Work order ::
In the listing that follows, the range to quote begins at the line that has "Viewport: 811px width, 456px" and ends after the line that has "Task: Click the blue verified checkmark badge"; quote it verbatim and add nothing.

Source data ::
○ ○ ○ ○
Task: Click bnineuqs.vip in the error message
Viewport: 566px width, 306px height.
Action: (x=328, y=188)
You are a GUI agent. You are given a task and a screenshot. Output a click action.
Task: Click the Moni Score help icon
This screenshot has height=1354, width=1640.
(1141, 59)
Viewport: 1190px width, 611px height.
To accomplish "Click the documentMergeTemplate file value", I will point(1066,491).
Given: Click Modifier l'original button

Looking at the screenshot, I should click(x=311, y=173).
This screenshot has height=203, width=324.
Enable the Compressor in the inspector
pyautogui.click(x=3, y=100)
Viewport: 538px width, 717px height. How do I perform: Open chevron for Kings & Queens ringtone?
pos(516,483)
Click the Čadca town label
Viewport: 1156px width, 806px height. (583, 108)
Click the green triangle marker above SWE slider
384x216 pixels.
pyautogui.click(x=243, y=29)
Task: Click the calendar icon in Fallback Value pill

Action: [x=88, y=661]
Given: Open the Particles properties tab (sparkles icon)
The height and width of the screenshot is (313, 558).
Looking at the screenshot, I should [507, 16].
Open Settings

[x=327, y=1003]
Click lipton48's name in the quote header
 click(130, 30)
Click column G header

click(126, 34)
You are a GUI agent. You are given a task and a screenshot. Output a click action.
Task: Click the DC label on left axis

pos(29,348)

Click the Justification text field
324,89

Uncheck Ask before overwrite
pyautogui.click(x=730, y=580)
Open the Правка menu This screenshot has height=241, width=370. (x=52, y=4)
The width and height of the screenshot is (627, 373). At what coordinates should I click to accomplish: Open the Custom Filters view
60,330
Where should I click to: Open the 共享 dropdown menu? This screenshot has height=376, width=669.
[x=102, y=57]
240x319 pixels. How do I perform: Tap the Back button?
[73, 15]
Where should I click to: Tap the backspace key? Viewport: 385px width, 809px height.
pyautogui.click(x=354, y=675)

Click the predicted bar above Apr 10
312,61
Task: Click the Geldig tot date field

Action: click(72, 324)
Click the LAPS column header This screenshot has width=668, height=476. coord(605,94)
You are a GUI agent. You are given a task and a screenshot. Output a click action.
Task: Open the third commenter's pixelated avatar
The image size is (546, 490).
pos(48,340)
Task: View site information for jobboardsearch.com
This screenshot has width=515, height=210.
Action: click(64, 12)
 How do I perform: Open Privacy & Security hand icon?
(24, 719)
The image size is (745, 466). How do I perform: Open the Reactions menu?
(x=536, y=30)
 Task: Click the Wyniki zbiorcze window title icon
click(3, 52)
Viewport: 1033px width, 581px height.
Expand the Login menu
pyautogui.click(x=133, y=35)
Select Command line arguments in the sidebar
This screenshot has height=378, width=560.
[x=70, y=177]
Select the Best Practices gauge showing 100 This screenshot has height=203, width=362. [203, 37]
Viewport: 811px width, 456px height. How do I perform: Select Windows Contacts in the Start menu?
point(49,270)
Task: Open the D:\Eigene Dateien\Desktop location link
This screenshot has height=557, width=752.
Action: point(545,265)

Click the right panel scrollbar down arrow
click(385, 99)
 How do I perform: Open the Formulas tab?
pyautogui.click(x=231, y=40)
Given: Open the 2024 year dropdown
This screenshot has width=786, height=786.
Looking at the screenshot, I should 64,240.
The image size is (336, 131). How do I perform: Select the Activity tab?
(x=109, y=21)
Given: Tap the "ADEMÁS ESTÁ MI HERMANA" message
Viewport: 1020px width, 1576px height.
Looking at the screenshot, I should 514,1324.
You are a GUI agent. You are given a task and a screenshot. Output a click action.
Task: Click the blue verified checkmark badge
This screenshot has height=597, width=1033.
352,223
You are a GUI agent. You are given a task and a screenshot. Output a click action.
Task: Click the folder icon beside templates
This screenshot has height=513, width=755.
○ ○ ○ ○
Answer to the exercise ::
Viewport: 811px width, 456px height. How do I perform: Select Windows Contacts in the Start menu?
point(49,270)
Task: Open the D:\Eigene Dateien\Desktop location link
This screenshot has height=557, width=752.
Action: point(545,265)

Click the right panel scrollbar down arrow
click(385, 99)
 How do I perform: Open the Formulas tab?
pyautogui.click(x=231, y=40)
Given: Open the 2024 year dropdown
This screenshot has width=786, height=786.
Looking at the screenshot, I should 64,240.
The image size is (336, 131). How do I perform: Select the Activity tab?
(x=109, y=21)
Given: Tap the "ADEMÁS ESTÁ MI HERMANA" message
Viewport: 1020px width, 1576px height.
Looking at the screenshot, I should 514,1324.
You are a GUI agent. You are given a task and a screenshot. Output a click action.
Task: Click the blue verified checkmark badge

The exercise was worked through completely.